魔笛は白と黒の衣装で光と闇を象徴し、簡素とも見えるステージは、メルヘンチックになりがちな世界に「生と死」という重たい存在感を残した。
ドン・ジョバンニでもそうだ。精神的な心理戦へ目を向けるように、視覚的華やかさを抑え、どうしようもないプレイボーイの妖艶な歌声はあまりにも色っぽく響いた。
陰に隠れがちのコシファントゥッテ。これは歌手とダンサーの二人で、一人の役を演じていた。つまり舞台上には二倍の登場人物がいて、歌い手の心情をコンテンポラリーな踊りで表現する。殺風景な白を基調としたステージに、シンプルだがお洒落な色彩の衣装が不思議と香った。

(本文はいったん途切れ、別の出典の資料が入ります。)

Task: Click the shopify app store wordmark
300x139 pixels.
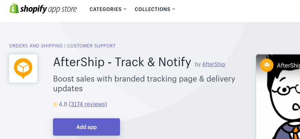Action: pyautogui.click(x=48, y=9)

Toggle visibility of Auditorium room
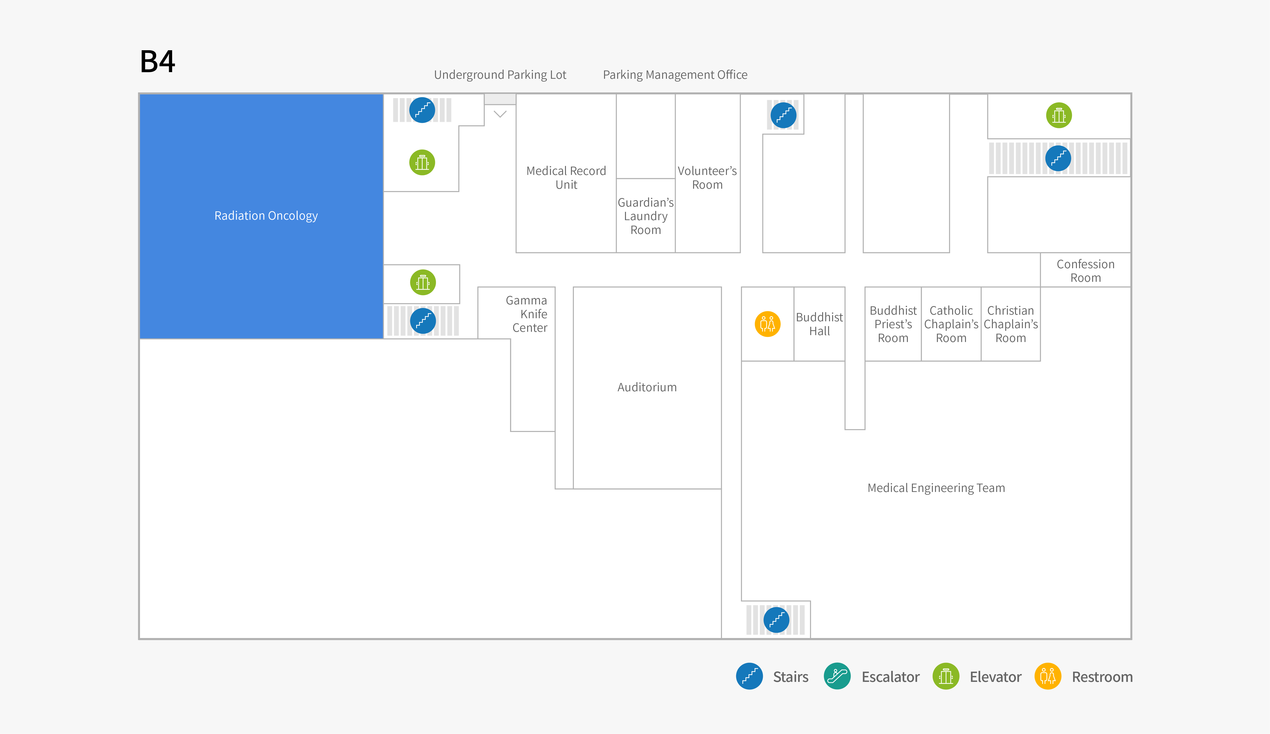pyautogui.click(x=647, y=386)
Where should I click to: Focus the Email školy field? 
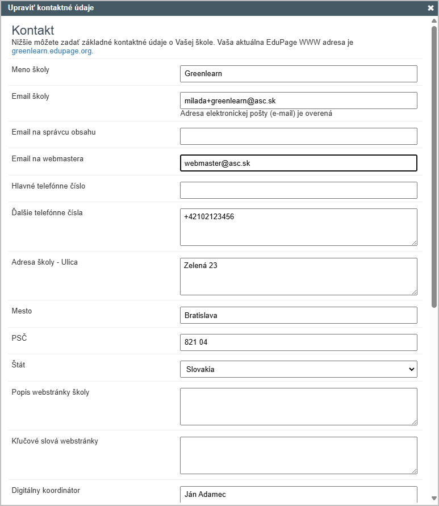[x=298, y=101]
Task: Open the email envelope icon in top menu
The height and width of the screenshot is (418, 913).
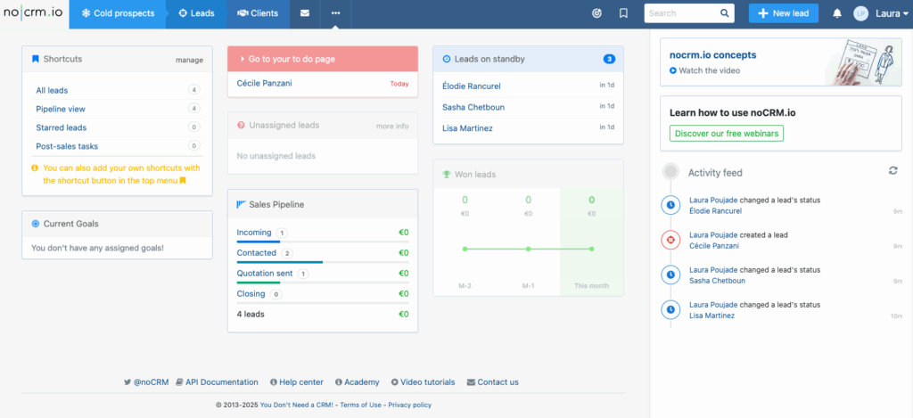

モーツァルトは「光と闇」、ある意味仮面的な二面性を持った音楽に思った。
現代におけるフォルテピアノのモーツァルト研究は、これまでの日本での伝統的スタイルとは違う。
賛否両論あることと思うが、暗い情緒や人間的な黒さが、典雅を上回るようなスタイルもヨーロッパでは増えてきた。
それはモーツァルトの「闇」であると感じる。
そんなこんなの体験を汲みながら、新しい、そしてより本質的なモーツァルトに迫ってみたいと願っている。
こちらは留学中のリサイタルやジュネーヴでの国際コンクールなどで演奏してきた思い出のモーツァルト。
さまざまなアプローチを許容し、いつまでも人々を翻弄させるモーツァルトは、本当に天才だと思う。